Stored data
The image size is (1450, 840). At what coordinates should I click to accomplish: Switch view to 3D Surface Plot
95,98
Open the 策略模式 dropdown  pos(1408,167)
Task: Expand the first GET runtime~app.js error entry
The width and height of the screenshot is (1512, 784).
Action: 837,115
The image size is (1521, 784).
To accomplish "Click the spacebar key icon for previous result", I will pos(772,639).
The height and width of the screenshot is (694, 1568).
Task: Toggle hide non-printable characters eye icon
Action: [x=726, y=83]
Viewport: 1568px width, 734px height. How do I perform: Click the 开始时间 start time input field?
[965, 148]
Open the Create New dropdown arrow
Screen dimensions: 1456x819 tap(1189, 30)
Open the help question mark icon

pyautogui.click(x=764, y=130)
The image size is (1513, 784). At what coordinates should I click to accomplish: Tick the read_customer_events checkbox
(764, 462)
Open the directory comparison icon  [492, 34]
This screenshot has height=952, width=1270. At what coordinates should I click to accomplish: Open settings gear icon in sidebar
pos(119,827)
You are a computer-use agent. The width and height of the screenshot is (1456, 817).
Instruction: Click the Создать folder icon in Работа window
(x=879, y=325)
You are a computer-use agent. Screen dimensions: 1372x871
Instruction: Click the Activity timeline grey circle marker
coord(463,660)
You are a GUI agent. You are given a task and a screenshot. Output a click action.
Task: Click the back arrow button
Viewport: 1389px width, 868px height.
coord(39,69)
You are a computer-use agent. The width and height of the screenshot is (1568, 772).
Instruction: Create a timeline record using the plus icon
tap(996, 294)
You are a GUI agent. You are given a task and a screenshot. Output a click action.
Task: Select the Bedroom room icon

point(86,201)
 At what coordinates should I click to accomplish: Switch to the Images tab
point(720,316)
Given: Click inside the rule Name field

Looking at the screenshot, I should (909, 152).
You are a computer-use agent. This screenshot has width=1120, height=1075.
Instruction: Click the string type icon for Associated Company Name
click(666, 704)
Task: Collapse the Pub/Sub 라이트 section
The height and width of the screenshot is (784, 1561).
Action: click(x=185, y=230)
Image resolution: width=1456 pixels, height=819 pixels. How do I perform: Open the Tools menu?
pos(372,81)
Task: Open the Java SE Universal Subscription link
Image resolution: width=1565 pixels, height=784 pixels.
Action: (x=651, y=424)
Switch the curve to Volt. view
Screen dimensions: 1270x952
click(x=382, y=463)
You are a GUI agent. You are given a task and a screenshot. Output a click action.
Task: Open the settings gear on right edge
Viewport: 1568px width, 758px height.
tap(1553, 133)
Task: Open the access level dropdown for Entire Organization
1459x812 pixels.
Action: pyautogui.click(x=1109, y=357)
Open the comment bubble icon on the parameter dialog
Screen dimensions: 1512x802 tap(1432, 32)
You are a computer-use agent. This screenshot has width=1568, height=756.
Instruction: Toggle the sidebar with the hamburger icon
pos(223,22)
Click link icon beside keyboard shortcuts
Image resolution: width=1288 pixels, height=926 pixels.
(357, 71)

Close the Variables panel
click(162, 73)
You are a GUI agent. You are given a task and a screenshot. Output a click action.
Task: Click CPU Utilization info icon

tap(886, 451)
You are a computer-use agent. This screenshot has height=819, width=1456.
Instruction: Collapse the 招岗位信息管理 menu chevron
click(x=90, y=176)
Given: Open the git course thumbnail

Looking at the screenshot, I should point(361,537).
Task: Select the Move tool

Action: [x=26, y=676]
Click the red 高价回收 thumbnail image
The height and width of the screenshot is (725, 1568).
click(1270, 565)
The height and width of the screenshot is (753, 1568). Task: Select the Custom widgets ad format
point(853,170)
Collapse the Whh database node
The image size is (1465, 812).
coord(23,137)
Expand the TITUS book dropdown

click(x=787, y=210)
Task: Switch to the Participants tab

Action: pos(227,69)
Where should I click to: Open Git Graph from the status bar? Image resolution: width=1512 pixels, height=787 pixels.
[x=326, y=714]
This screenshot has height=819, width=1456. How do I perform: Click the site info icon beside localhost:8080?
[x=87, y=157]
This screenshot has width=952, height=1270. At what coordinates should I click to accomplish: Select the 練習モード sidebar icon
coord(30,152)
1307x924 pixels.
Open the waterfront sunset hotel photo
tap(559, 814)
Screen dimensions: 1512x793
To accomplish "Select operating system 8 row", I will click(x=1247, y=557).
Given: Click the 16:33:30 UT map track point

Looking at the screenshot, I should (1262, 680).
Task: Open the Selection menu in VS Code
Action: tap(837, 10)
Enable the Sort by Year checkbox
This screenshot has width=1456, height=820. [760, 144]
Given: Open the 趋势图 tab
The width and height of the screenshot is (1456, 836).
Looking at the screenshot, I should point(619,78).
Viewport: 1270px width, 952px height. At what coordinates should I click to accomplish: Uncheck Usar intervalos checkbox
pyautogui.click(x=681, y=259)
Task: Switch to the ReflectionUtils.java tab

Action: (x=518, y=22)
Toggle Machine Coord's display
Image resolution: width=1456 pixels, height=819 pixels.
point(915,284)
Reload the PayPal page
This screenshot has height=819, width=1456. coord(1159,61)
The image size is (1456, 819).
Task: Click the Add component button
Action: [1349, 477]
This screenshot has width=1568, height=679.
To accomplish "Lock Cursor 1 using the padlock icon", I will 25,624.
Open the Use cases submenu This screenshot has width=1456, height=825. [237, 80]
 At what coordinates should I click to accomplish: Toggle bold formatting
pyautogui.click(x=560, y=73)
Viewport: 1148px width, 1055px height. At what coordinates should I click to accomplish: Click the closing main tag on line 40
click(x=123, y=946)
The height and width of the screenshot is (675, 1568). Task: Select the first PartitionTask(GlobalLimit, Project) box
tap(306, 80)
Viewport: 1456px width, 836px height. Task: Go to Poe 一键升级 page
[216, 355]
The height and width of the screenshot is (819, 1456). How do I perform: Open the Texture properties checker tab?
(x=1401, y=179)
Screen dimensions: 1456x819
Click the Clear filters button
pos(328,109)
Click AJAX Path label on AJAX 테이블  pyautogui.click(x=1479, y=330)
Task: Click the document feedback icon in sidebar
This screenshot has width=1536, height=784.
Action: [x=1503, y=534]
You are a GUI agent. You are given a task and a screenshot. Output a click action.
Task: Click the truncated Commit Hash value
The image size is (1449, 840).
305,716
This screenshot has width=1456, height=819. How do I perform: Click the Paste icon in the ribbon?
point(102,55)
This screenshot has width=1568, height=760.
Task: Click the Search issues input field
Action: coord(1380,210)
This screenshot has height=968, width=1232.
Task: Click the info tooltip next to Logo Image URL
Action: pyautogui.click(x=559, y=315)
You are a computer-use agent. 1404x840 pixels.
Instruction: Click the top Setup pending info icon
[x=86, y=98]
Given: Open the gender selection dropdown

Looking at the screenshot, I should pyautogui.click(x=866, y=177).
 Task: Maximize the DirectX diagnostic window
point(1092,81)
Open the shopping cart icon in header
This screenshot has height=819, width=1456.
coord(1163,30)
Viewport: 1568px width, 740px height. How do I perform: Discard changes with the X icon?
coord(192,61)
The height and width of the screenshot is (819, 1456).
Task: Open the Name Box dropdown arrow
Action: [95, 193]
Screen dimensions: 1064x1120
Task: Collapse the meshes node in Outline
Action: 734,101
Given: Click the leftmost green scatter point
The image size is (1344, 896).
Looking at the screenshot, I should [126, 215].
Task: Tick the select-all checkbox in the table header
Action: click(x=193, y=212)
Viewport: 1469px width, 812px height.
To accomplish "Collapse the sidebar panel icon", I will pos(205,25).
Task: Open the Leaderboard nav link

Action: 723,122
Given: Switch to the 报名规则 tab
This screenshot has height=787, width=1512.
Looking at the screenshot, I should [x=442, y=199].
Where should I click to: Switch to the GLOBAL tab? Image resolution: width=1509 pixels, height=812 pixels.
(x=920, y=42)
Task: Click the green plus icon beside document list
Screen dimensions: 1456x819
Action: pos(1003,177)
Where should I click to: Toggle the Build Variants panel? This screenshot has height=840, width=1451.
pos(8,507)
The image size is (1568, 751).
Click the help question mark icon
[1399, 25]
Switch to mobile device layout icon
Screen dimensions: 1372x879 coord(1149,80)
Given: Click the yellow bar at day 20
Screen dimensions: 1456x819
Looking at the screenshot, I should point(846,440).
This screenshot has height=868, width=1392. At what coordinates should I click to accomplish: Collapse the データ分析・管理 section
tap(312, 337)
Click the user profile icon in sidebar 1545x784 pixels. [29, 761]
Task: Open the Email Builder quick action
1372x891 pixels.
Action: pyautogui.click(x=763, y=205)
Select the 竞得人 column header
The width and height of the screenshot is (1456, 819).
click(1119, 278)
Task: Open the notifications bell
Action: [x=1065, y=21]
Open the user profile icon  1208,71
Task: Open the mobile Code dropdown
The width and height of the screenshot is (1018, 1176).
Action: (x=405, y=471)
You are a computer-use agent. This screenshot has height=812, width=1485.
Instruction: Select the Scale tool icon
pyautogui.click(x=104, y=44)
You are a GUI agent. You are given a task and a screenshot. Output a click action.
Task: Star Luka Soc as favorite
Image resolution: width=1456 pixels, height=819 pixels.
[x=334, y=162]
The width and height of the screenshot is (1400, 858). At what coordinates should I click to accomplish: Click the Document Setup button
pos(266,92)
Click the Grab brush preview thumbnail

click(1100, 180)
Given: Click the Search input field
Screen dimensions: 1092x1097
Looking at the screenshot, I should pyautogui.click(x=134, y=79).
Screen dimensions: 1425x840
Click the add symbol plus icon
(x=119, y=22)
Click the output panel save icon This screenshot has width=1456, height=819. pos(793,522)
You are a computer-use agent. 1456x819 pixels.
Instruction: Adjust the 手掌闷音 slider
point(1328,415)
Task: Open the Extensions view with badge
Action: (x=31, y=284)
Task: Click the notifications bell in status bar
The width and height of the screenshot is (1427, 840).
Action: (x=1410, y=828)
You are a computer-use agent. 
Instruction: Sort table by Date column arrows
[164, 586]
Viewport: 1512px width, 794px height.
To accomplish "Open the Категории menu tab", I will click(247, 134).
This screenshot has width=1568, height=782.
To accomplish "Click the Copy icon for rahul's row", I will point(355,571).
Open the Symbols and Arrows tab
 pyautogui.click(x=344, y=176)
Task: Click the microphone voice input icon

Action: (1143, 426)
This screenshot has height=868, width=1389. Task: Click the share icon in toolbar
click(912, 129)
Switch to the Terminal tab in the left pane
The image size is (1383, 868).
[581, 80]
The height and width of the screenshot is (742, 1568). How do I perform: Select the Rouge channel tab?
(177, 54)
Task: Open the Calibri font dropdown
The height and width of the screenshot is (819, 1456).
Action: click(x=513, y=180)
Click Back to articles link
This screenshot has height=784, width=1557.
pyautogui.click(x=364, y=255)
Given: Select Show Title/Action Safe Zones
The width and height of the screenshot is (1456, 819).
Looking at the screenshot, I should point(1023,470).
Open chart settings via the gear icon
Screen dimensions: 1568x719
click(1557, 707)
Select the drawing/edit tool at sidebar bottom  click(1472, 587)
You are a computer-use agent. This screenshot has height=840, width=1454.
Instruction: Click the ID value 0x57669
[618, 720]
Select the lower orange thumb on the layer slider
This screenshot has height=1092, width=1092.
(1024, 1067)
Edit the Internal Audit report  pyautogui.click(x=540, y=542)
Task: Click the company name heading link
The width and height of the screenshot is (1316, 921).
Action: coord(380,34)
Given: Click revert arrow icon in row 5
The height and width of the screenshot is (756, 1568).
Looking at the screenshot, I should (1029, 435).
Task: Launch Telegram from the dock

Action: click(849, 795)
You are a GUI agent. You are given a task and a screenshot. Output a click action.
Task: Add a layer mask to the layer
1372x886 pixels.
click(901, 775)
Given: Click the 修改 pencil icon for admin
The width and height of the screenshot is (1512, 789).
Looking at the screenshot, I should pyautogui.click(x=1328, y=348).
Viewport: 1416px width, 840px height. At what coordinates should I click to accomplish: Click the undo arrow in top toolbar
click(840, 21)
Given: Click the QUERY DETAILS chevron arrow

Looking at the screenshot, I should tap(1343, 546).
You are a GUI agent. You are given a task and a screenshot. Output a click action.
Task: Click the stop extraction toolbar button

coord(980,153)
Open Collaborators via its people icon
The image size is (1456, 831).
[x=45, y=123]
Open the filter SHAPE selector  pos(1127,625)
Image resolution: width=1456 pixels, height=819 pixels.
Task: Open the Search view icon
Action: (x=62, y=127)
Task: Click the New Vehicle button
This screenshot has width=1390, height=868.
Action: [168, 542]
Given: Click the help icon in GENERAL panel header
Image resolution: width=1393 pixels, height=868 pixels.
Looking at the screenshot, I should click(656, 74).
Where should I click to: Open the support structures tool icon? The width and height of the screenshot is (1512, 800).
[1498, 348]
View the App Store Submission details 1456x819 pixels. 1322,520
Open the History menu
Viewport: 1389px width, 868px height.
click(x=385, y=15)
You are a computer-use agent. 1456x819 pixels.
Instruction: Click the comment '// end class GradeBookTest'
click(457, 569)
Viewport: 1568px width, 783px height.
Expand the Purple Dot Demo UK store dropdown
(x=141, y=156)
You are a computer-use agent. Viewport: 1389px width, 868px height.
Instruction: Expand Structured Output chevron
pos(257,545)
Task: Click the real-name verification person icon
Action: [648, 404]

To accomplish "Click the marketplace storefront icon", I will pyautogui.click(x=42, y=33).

Task details
Write down, word for word, the lines above from the one containing "Open the help question mark icon" through the one containing "Open the directory", both ends included.

Expected output
Open the help question mark icon

pyautogui.click(x=764, y=130)
The image size is (1513, 784). At what coordinates should I click to accomplish: Tick the read_customer_events checkbox
(764, 462)
Open the directory comparison icon  [492, 34]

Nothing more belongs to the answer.